:: Passage given ::
━━━━━━

Want a boardroom career? Here’s how to do it

What skills do you need to move up? And what does it take to contribute to an effective board?


Taking up board membership is a different experience in different companies globally. But boards anywhere are social, complex places. While a two-tier board structure separates operating management from the supervisory corporate board, a unitary board has a single board of directors. It comprises executive and non-executive directors (NEDs) with one key purpose: acting in the best interests of the organisation (and the shareholders). 

New members must bring something unique – their own personal stamp. They must add value to the group dynamic. So before asking, “Am I ready?” you need to answer hard questions such as, who are the main players? Are you compatible with the other members? And where does the board fit into the organisation it oversees? 

Enron’s bankruptcy in 2001 is an example of what happens when boards go wrong. The group was made up of 15 external directors with hundreds of years’ experience between them: they were highly qualified. Yet the company’s decisions showed poor judgement. 

In 2002, management professor Jeffrey Sonnenfeld examined seemingly ‘failed’ boards, including Enron. He concluded that board accountability was a “tricky problem for CEOs”. In a survey of CEOs at the time, he discovered that board members didn’t appreciate the complexity of the businesses they directed. He said: “We’ve all seen the instances when individual responsibility is dissolved in large groups. This certainly appears to have happened at Enron: practically everyone involved has pointed the finger of blame at others.” So, what can we learn? 

Rob Goffee, Emeritus Professor of Organisational Behaviour at London Business School, has extensive knowledge on what it takes to be an NED. He has assessed boards as an external facilitator in the UK for 20 years. The questions he asks about the performance of individual members are telling.

Do they bring a particular expertise or experience?
Do they listen?
Do they get to the heart of things?
Are they well prepared? Do they care? 

Board members should avoid overselling and under-delivering. They should also get to the point quickly: lengthy unfocused contributions result in other directors not listening and switching off. The underprepared – those who don’t read the papers and don’t know the numbers – get found out.

━━━━━━

:: Given data ::
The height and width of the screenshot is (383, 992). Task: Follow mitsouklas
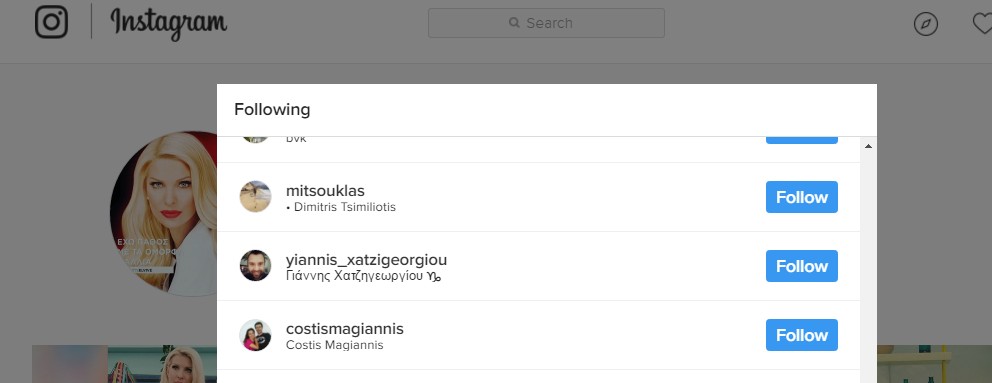click(802, 197)

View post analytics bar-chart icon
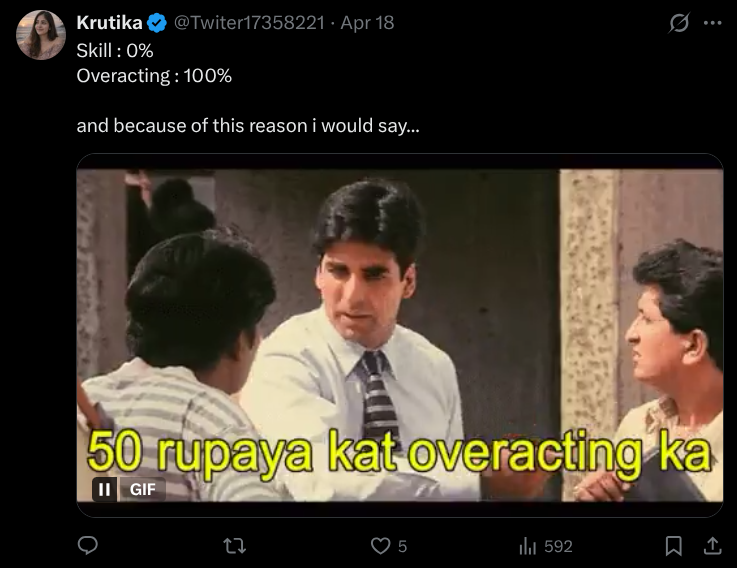[x=528, y=546]
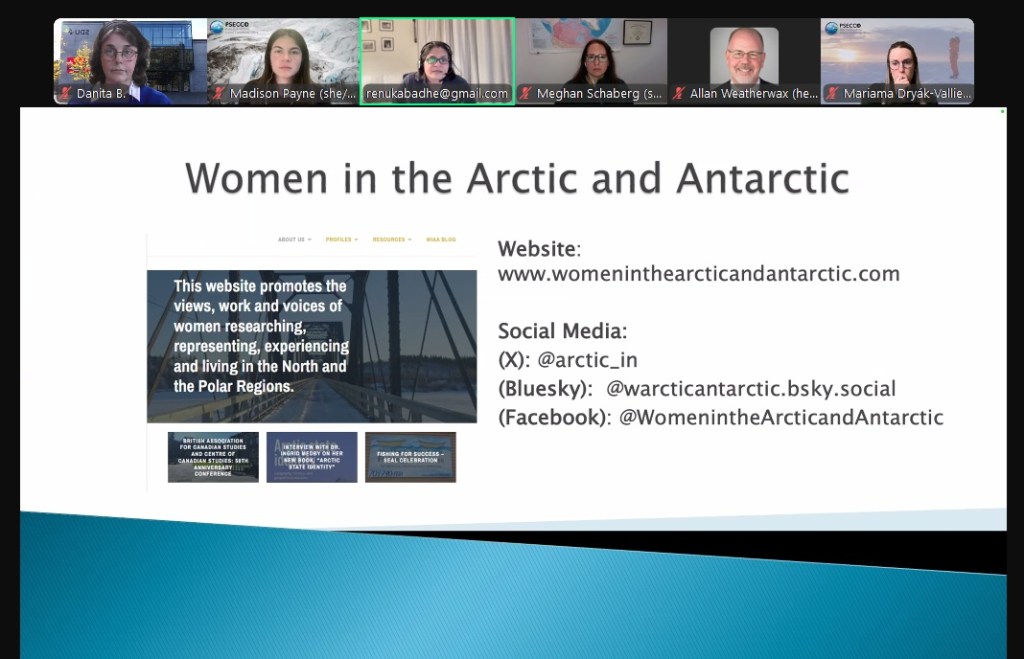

━━━━━━

:: Brief 1 ::
In the boardroom careers article, translate this sentence into French: "He has assessed boards as an external facilitator in the UK for 20 years."
:: Brief 2 ::
Echo the part of the boardroom careers article that opens with the words "What skills do" and closes with "organisation it oversees?".

:: Correct response 1 ::
Il évalue des conseils d'administration en tant que facilitateur externe au Royaume-Uni depuis 20 ans.

:: Correct response 2 ::
What skills do you need to move up? And what does it take to contribute to an effective board?


Taking up board membership is a different experience in different companies globally. But boards anywhere are social, complex places. While a two-tier board structure separates operating management from the supervisory corporate board, a unitary board has a single board of directors. It comprises executive and non-executive directors (NEDs) with one key purpose: acting in the best interests of the organisation (and the shareholders). 

New members must bring something unique – their own personal stamp. They must add value to the group dynamic. So before asking, “Am I ready?” you need to answer hard questions such as, who are the main players? Are you compatible with the other members? And where does the board fit into the organisation it oversees?